[Bug sanitizer/101476] AddressSanitizer check failed, points out a (potentially) non-existing stack error and pthread_cancel

2023-03-19 Thread pinskia at gcc dot gnu.org via Gcc-bugs
https://gcc.gnu.org/bugzilla/show_bug.cgi?id=101476

Andrew Pinski  changed:

   What|Removed |Added

 CC||dimitri at ouroboros dot rocks

--- Comment #19 from Andrew Pinski  ---
*** Bug 109198 has been marked as a duplicate of this bug. ***

[Bug sanitizer/101476] AddressSanitizer check failed, points out a (potentially) non-existing stack error and pthread_cancel

2022-10-18 Thread stsp at users dot sourceforge.net via Gcc-bugs
https://gcc.gnu.org/bugzilla/show_bug.cgi?id=101476

--- Comment #18 from Stas Sergeev  ---
(In reply to Stas Sergeev from comment #5)
> And its running on a stack previously
> poisoned before pthread_cancel().

And the reason for that is because
the glibc in use is the one not built
with -fsanitize=address. When it calls
its __do_cancel() which has attribute
"noreturn", __asan_handle_noreturn()
is not being called. Therefore the
canceled thread remains with the
poison below SP.
I believe the glibc re-built with asan
would not exhibit the crash.

Note: all URLs above where I was pointing
to the code, now either are a dead links
or point to wrong lines.

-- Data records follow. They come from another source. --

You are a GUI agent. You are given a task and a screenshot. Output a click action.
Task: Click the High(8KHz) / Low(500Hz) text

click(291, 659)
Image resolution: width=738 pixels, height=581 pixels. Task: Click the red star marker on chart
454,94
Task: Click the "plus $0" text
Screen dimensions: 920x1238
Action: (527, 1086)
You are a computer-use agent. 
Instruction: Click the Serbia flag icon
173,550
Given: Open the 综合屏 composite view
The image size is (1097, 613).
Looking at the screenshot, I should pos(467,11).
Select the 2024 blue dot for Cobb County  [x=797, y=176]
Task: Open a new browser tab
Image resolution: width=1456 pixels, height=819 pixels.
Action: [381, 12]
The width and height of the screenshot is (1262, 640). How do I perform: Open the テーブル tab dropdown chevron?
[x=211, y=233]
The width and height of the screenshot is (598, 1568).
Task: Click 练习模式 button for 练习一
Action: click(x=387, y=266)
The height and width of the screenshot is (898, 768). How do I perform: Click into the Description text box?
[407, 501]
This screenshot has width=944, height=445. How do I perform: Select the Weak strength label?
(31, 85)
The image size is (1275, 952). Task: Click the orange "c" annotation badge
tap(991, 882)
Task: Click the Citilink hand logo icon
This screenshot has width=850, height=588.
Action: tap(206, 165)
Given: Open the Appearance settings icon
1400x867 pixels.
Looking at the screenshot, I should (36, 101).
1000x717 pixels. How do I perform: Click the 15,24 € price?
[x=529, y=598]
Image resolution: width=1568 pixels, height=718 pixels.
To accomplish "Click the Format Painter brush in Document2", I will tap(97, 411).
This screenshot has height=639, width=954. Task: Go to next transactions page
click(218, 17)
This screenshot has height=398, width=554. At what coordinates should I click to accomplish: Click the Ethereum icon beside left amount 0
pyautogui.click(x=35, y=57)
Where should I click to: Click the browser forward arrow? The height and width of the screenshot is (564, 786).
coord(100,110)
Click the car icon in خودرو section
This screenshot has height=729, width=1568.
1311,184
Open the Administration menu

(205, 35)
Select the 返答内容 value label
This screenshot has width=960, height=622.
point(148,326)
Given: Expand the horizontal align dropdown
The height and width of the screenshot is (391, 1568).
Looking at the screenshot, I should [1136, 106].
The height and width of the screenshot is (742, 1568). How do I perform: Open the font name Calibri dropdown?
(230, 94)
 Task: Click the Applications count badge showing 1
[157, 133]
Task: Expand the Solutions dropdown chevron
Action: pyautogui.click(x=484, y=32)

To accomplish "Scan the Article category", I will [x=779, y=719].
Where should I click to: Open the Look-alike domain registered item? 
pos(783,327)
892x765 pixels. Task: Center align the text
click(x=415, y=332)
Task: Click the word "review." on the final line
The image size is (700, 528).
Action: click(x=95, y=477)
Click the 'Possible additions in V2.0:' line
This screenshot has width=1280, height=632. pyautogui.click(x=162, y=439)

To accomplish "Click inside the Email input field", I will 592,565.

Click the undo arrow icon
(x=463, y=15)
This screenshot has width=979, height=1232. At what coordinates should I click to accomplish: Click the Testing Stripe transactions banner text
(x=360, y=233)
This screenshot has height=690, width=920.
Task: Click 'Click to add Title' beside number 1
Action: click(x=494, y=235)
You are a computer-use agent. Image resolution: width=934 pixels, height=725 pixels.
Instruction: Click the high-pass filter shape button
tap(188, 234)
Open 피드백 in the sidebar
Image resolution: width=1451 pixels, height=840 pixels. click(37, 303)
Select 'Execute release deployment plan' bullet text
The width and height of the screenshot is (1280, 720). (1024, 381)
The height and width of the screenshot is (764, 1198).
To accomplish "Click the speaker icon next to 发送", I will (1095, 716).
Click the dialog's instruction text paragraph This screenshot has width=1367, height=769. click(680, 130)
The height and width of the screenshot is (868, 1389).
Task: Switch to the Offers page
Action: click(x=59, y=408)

Its quite a shame
that such a bug remains unfixed after a
complete explanation was provided, but now
that explanation is rotten...

[Bug sanitizer/101476] AddressSanitizer check failed, points out a (potentially) non-existing stack error and pthread_cancel

2022-02-11 Thread stsp at users dot sourceforge.net via Gcc-bugs
https://gcc.gnu.org/bugzilla/show_bug.cgi?id=101476

--- Comment #17 from Stas Sergeev  ---
I sent the small patch-set here:
https://lore.kernel.org/lkml/20220126191441.3380389-1-st...@yandex.ru/
but it is so far ignored by kernel developers.
Someone from this bugzilla should give me an
Ack or Review, or this won't float.

[Bug sanitizer/101476] AddressSanitizer check failed, points out a (potentially) non-existing stack error and pthread_cancel

2022-01-25 Thread stsp at users dot sourceforge.net via Gcc-bugs
https://gcc.gnu.org/bugzilla/show_bug.cgi?id=101476

--- Comment #16 from Stas Sergeev  ---
I think I'll propose to apply something like this to linux kernel:

diff --git a/kernel/signal.c b/kernel/signal.c
index 6f3476dc7873..0549212a8dd6 100644
--- a/kernel/signal.c
+++ b/kernel/signal.c
@@ -4153,6 +4153,7 @@ do_sigaltstack (const stack_t *ss, stack_t *oss, unsigned
long sp,
if (ss_mode == SS_DISABLE) {
ss_size = 0;
ss_sp = NULL;
+   ss_flags = SS_DISABLE;
} else {
if (unlikely(ss_size < min_ss_size))
ret = -ENOMEM;

[Bug sanitizer/101476] AddressSanitizer check failed, points out a (potentially) non-existing stack error and pthread_cancel

2022-01-25 Thread stsp at users dot sourceforge.net via Gcc-bugs
https://gcc.gnu.org/bugzilla/show_bug.cgi?id=101476

--- Comment #15 from Stas Sergeev  ---
(In reply to Martin Liška from comment #14)
> Please report to upstream as well.

I'd like some guidance on how should that
be addressed, because that will allow to
specify the upstream.
I am not entirely sure that linux is doing
the right thing, and I am not sure man page
even makes sense saying that:
---
The old_ss.ss_flags may return either of the following values:

   SS_ONSTACK
   SS_DISABLE
   SS_AUTODISARM
---

... because what I see is the return of
"SS_DISABLE|SS_AUTODISARM", which is what I
write to flags for probing.
This is cludgy.
Does anyone know what fix should that get?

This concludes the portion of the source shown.